I came across this today in a story about a new book on What Ever Happened to the Faculty? Drift and Decision in Higher Education by Mary Burgen. While I'll admit up front that I haven't read the book yet, the following quote triggered my thinking: "But the hype for distance ed ignores the essential social contract involved in the teaching/learning exchange as enacted in live settings. Most cultures have viewed such an exchange as a sacred, communal duty — one that involves socialization as well as the intake of information." (http://www.insidehighered.com/news/2006/11/20/burgan)

I studied my Graduate Certificate in Strategic Foresight at Swinburne University of Technology totally on-line, and then did my Graduate Diploma year in a traditional classroom.
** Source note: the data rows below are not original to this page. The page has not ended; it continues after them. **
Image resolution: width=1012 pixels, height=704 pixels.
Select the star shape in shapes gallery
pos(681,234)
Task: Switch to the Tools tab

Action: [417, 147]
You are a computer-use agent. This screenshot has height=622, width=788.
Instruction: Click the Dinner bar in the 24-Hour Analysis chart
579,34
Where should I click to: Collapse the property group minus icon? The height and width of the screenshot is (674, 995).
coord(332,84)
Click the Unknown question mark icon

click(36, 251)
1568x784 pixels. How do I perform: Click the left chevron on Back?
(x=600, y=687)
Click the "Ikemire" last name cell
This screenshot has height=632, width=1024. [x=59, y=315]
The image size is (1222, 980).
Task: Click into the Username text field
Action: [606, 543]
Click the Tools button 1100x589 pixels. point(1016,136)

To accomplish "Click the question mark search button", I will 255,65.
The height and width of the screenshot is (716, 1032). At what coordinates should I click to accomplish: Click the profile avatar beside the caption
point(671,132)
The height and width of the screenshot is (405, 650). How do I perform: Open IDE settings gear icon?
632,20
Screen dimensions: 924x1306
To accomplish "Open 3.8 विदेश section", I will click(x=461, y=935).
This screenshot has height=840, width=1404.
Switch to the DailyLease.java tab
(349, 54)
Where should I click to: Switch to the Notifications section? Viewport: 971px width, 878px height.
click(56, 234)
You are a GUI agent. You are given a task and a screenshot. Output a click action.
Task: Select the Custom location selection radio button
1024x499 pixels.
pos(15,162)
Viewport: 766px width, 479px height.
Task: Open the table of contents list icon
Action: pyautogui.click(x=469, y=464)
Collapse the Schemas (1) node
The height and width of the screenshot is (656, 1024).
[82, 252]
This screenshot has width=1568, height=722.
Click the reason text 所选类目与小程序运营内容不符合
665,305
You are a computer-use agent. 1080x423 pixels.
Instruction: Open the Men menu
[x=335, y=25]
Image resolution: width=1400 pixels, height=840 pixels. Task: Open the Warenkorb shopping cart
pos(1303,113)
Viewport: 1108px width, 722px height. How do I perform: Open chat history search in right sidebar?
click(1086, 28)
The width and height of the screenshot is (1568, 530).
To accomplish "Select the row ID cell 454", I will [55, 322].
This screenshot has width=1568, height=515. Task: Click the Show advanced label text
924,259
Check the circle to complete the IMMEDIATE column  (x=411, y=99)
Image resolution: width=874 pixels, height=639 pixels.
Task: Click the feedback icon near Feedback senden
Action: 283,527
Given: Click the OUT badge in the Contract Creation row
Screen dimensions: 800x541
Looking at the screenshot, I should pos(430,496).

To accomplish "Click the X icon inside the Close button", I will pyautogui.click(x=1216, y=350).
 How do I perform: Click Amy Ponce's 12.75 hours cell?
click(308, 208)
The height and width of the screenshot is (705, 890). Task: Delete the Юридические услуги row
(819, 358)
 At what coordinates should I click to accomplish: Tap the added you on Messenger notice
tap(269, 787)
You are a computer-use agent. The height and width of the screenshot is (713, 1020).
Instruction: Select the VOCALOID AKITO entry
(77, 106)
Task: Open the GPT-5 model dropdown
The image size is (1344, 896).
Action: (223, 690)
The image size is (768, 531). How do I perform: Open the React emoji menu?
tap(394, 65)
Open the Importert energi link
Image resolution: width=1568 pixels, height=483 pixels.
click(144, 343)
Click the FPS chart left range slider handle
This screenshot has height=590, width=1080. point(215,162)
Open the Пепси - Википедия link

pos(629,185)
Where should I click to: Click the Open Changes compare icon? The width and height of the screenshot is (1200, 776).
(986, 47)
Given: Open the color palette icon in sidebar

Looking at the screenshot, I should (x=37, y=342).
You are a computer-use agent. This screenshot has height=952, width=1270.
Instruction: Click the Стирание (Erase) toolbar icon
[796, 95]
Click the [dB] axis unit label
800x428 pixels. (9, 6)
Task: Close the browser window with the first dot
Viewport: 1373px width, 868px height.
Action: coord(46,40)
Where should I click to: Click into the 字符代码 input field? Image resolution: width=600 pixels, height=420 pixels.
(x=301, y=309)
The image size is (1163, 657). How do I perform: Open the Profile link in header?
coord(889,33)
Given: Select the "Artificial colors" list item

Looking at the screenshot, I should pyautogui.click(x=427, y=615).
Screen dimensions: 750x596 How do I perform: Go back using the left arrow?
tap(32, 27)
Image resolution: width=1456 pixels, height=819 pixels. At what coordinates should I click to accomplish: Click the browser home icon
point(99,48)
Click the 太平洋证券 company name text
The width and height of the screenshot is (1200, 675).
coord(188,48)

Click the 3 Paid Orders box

I was so disappointed with the quality of my experience in the second year that I complained often to the lecturers about the comparison with my first year experience online. I do not think I have ever had such an intense, productive learning experience as I had in that one year course. The quote above suggests that the only 'good' learning is face to face, and I have to say after my experience that this view is outmoded.

The social interaction we students had in our online course was structured and managed by our course convenor who is one of the most inspirational teachers I have ever had. She challenged me to be intellectually strong and to test myself and my ideas, and she worked hard to develop a learning community that was so strong that it endures today, two years after that part of the course finished.

The argument that we will need to maintain face to face learning into the future needs to be tested against the changing communication and learning styles of our children today. MSN and similar online communications keep our children in touch with each other just as I might have used the telephone when I was a teenager. Children today learn about group work and task achievement through their MMORPG (massive multiplayer online role playing games). They learn about tolerance of diversity and difference through these games as well as they interact with people from all over the world. Why is this sort of experience less of a learning experience than what they learn in classrooms at school during the day?

Learning is such a personal thing that blanket quotes like the one from Burgen's book are probably dangerous. It is the assumption thing again - just because one assumes that learning can only be well done in a face to face setting doesn't mean that it will always be so. A good lecturer can inspire and generate good learning in any environment. It is time that we stopped imposing our assumptions on the learning environment, and learned how to be a bit more open to different learning styles and preferences. Maybe the faculty of today need stop focusing on how they have been cut out of management decision making, and instead focus on how they can engage with learners of the future?